== Written request ==
Transcribe the lines of the data below verbatim, from the line with "The image size is (600, 874)." up to and including the line with "Looking at the screenshot, I should click(x=351, y=265).".

'''

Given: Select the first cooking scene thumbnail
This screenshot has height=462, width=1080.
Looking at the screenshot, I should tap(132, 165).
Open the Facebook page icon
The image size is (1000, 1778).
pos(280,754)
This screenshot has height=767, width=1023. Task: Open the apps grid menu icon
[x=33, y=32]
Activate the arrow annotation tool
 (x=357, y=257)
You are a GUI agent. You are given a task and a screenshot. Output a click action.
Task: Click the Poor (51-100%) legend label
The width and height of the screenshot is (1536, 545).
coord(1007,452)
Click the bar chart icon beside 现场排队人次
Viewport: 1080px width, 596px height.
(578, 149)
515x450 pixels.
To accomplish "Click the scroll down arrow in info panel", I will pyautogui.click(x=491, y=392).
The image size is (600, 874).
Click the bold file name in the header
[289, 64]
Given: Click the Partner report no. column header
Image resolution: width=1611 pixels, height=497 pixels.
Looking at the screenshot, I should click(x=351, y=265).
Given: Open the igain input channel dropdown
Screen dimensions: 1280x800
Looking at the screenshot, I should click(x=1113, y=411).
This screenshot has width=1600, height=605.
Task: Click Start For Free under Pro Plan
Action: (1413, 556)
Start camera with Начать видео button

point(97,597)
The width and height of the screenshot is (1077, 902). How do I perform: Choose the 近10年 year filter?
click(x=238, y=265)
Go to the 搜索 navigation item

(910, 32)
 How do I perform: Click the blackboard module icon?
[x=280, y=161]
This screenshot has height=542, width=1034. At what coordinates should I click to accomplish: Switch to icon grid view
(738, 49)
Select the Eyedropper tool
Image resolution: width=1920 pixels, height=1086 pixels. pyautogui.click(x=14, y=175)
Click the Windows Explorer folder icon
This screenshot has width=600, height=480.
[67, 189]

'''

== Answer in full ==
The image size is (600, 874).
Click the bold file name in the header
[289, 64]
Given: Click the Partner report no. column header
Image resolution: width=1611 pixels, height=497 pixels.
Looking at the screenshot, I should click(x=351, y=265).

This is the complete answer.